*READING PASSAGE*.
>>

Congestive Heart Failure: Heart failure more prevalent in PAD patients, cost-effective to screen
The presence of peripheral arterial disease (PAD) is associated with a nearly two-fold increase in the prevalence of heart failure (HF) which might serve to enhance the cost-effectiveness of general screening criteria for the underlying detection of HF, according to the November/December 2007 issue of Congestive Heart Failure.

Rishi G. Anand, MD, of the Louisiana State University School of Medicine in New Orleans, and colleagues, underwent the study to perform a systematic review using meta-analysis to ascertain the prevalence of HF among patients with PAD.

A detailed computerized search in MEDLINE (1966–2003) was performed to find studies that addressed PAD of the lower extremities, the researchers said. The search was limited to published trials with human participants who spoke English and with a patient enrollment age older than 19 years.

The seven studies that met inclusion criteria included 10,205 patients for analysis. The entire study population had a mean age of 67 years. Only one study delineated prevalence of HF with respect to sex. Five studies were performed in the United States and one study was performed in France.

All studies had a higher prevalence of HF than age- and sex-matched expected prevalence rates for HF as determined by National Health and Nutrition Examination Survey (NHANES). The mean prevalence of HF in patients with PAD was 7.3 percent compared with an expected population prevalence based on clinical score of 4.1 percent.

<<

*DATA TO EXAMINE*.
>>

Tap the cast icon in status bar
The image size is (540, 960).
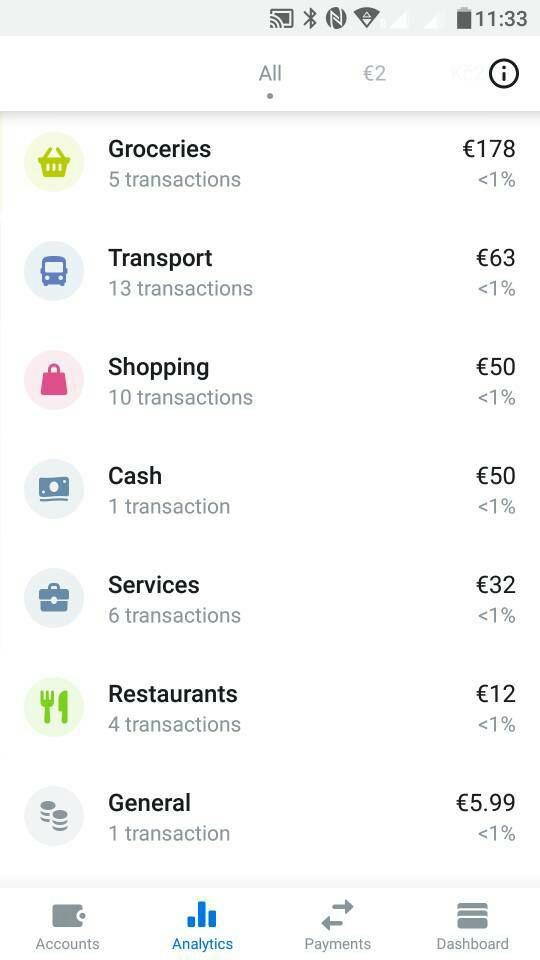(282, 19)
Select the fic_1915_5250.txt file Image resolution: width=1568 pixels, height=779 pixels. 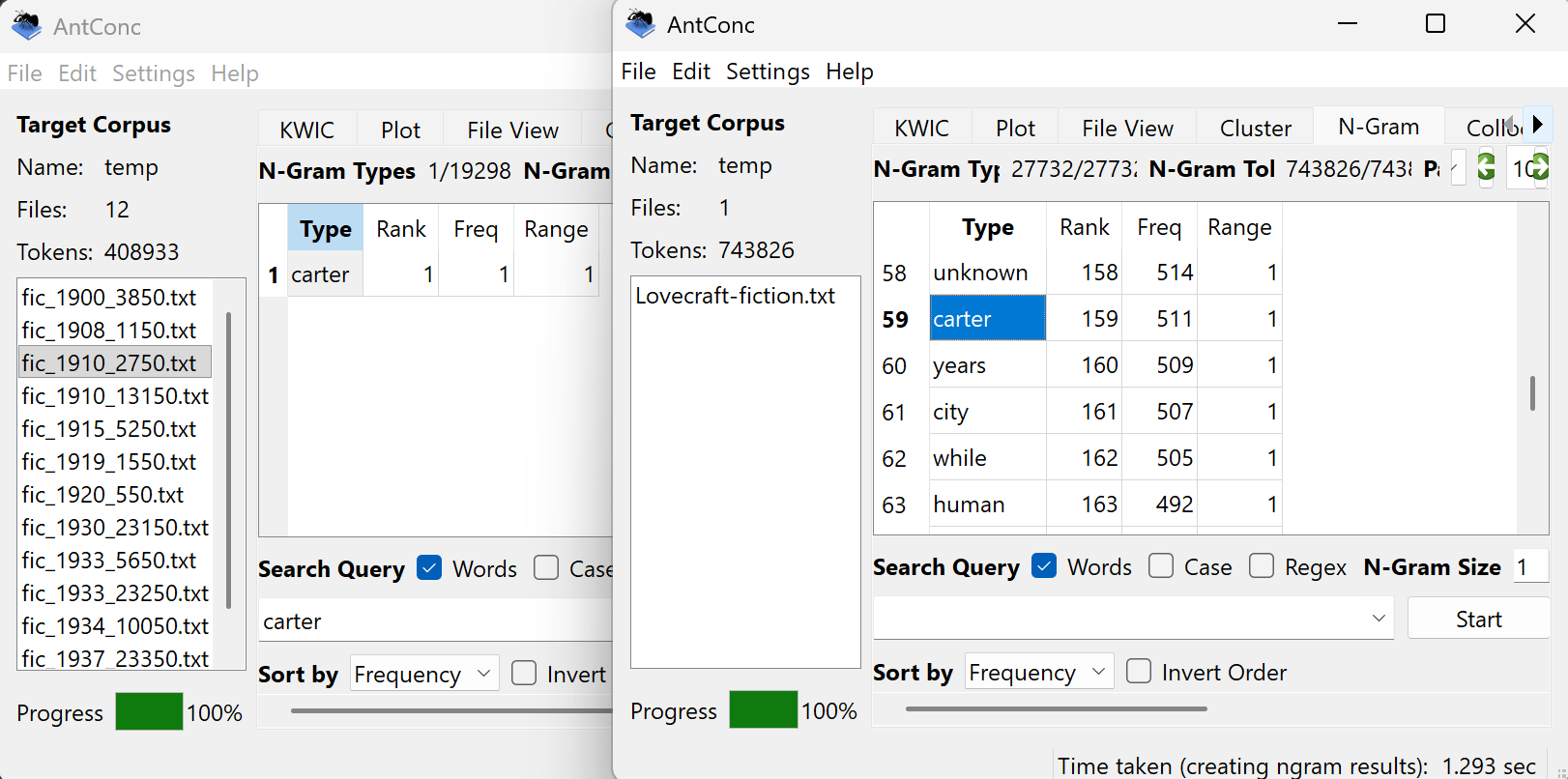109,429
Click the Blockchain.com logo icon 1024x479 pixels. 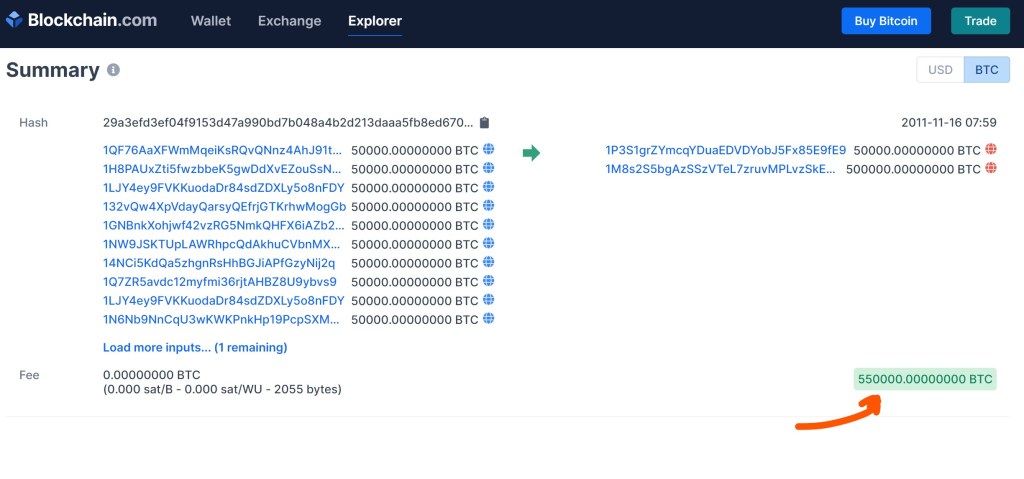tap(15, 20)
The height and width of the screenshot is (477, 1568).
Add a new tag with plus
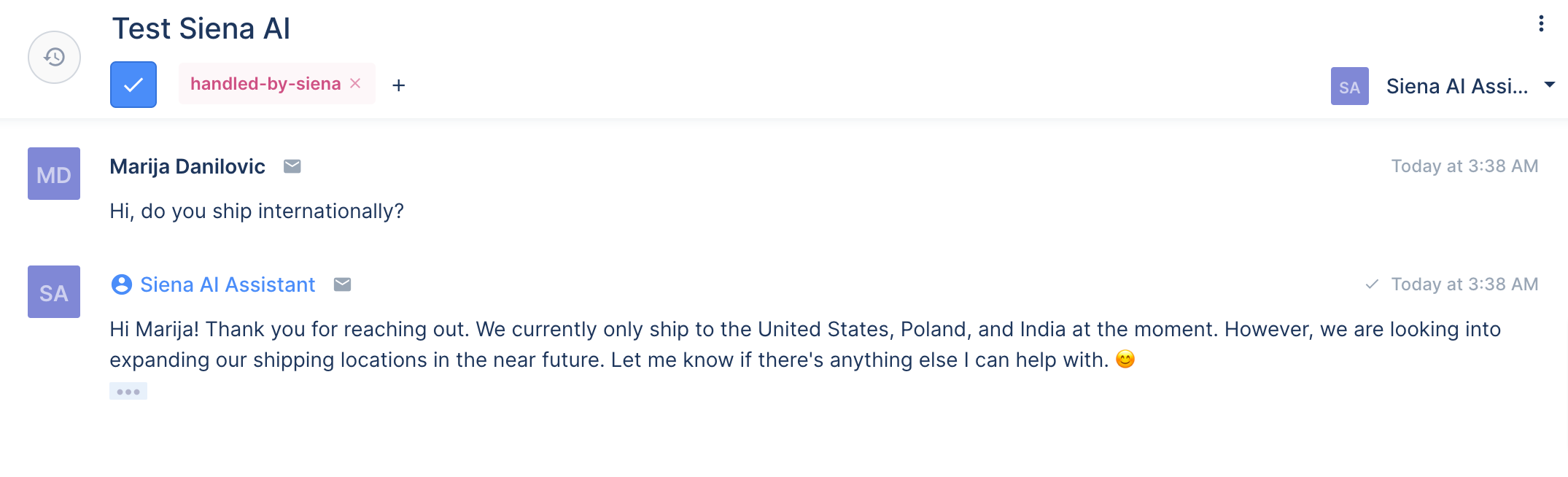[x=398, y=85]
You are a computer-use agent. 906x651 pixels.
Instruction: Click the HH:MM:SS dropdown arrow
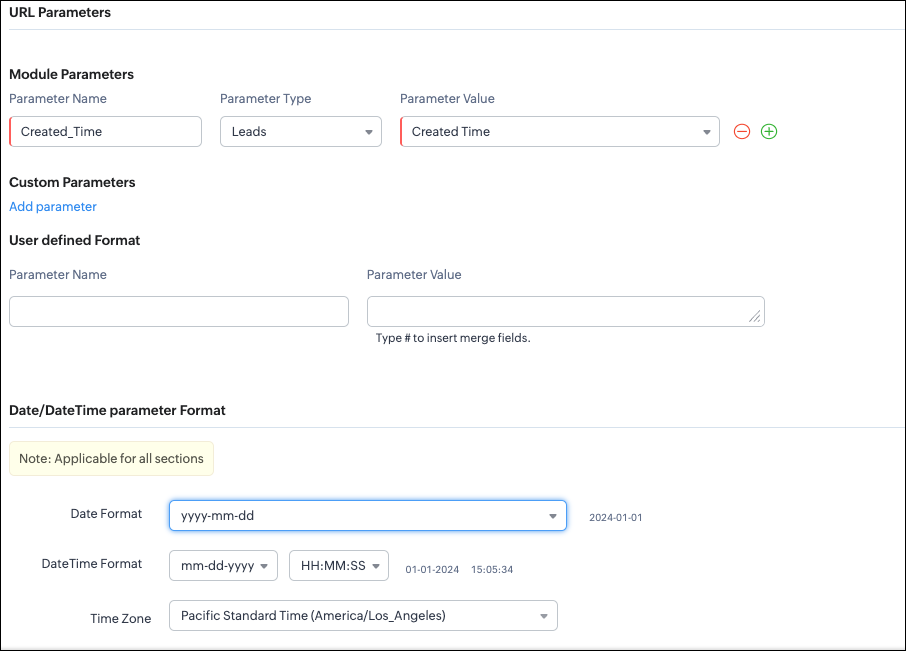(376, 566)
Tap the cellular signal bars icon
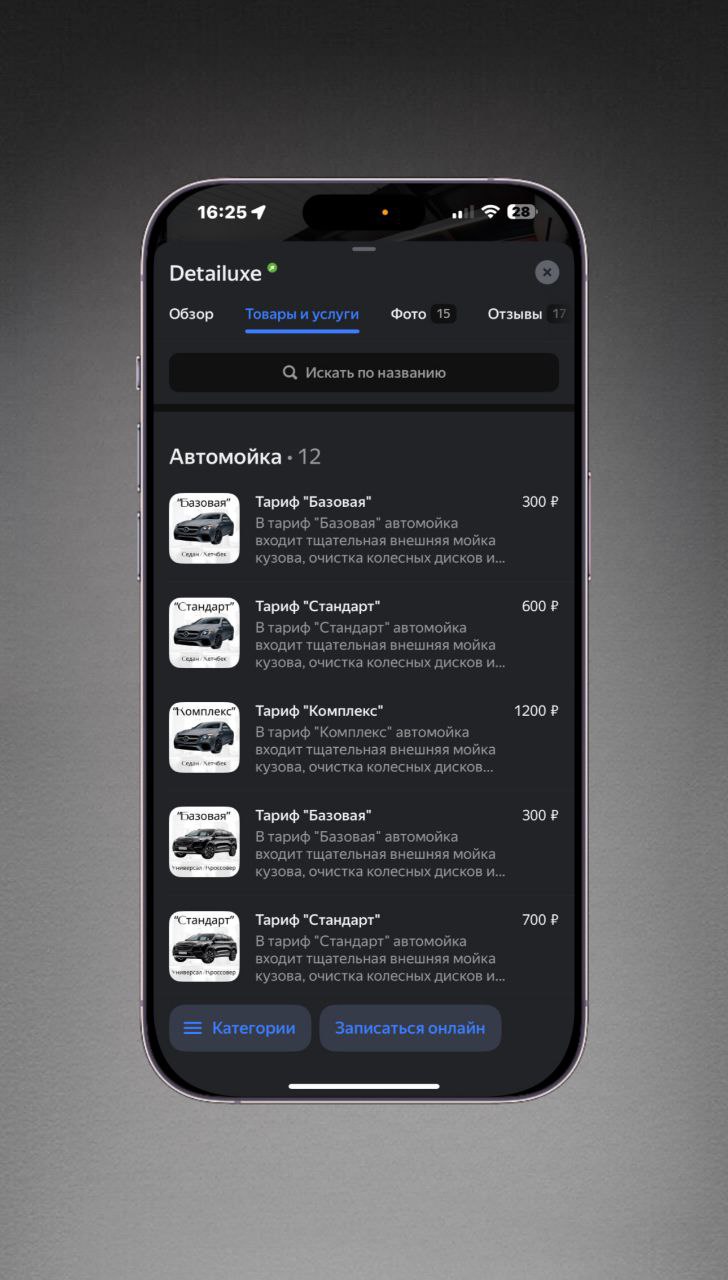Viewport: 728px width, 1280px height. tap(462, 212)
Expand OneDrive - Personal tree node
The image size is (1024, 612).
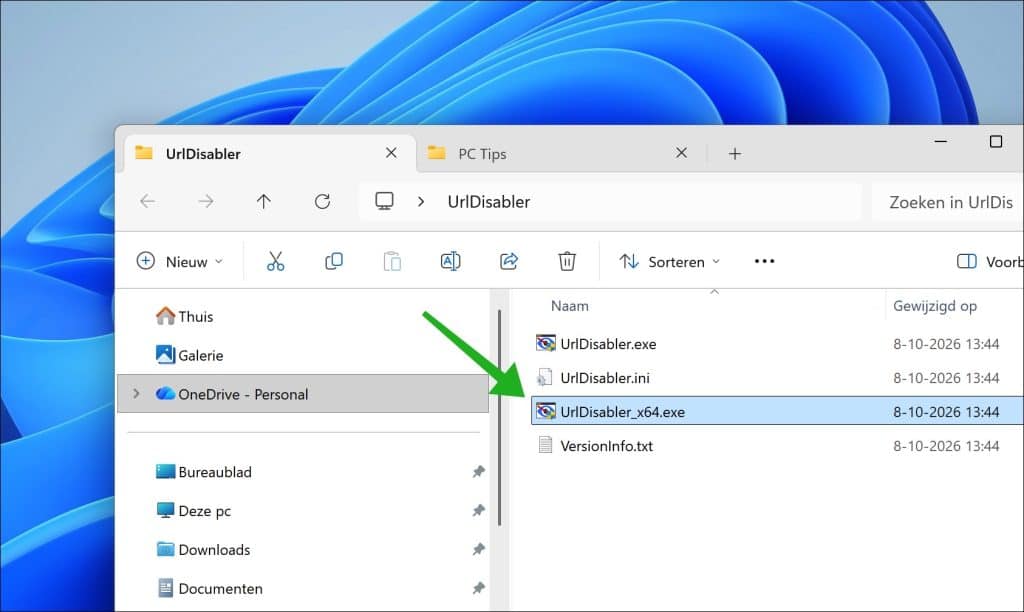point(136,394)
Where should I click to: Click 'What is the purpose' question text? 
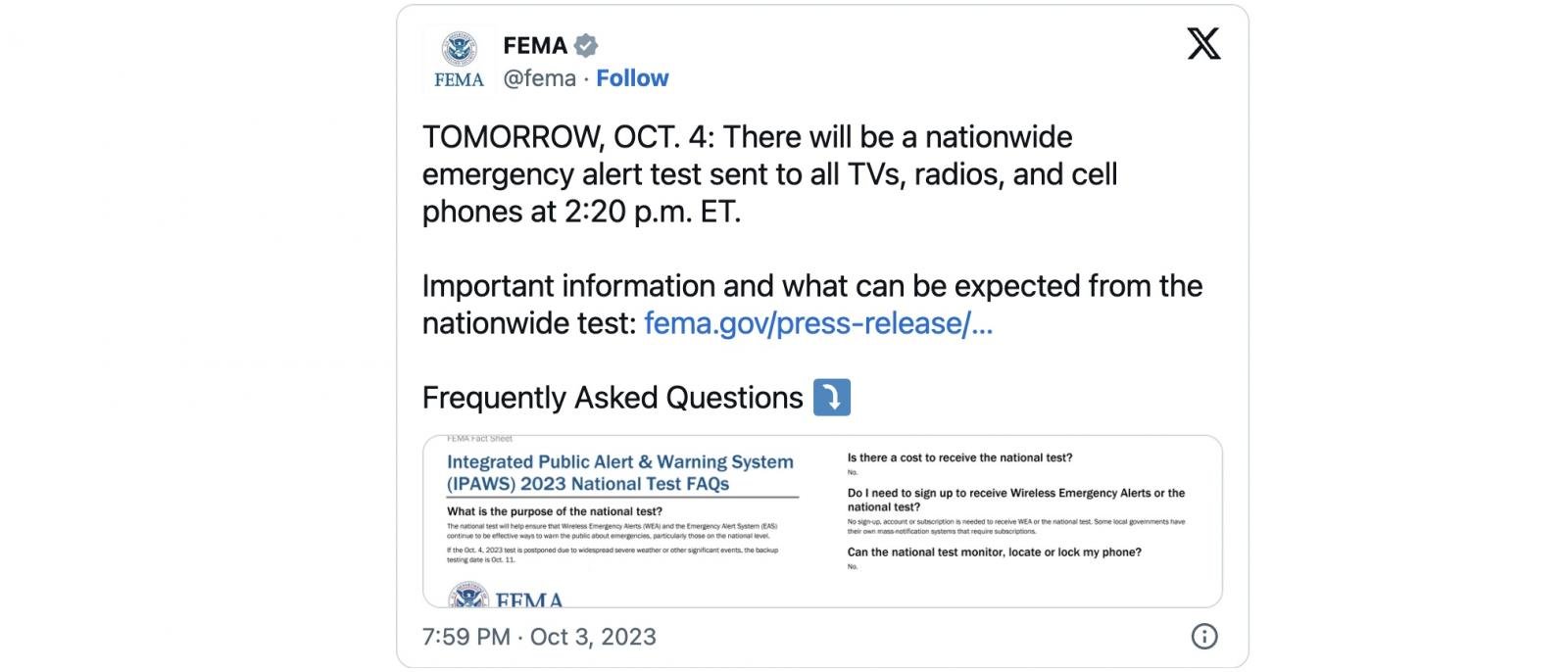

<<

*WORK TO COMPLETE*.
- a) Using the article on heart failure in PAD patients, decide whether each statement agrees with it, answering yes or no and quoting the deciding words: (i) The MEDLINE search covered the years 1966 through 2003. (ii) The study population had a mean age of 72 years. (iii) Most of the included studies reported heart failure prevalence separately by sex.
- b) Carry on the article on heart failure in PAD patients from its final sentence.
The rows come from a different source than the article.

*TASK-BY-TASK RESULTS*.
- a)
(i) Yes: "A detailed computerized search in MEDLINE (1966–2003) was performed"
(ii) No: "The entire study population had a mean age of 67 years."
(iii) No: "Only one study delineated prevalence of HF with respect to sex."

- b)
Based on the results of the study, 32 patients with PAD needed to be screened to detect one case of clinically apparent HF, the researchers said. In comparison, the number needed to screen using mammography to detect one case of breast cancer is 1792 (for women older than 50). Therefore, using PAD as a risk marker to enhance HF screening appears to be worthwhile when compared with a nationally accepted screening tool.

A cost-effective screening strategy that adequately identifies patients with clinically silent ventricular dysfunction has yet to be developed, according to researchers. A recent study by Heidenreich and associates suggests that B-type natriuretic peptide testing followed by echocardiography is likely to be a cost-effective screening strategy for men aged 60 years and possibly for women when at least a 1 percent prevalence of moderate or greater left ventricular systolic dysfunction exists. The cost effectiveness increases even further with populations where the estimated prevalence of heart failure is even greater than 1 percent.

As a result of their findings, the researchers contend that the strategies that use PAD as a potent risk marker for underlying HF can enhance the cost-effectiveness through general screening criteria.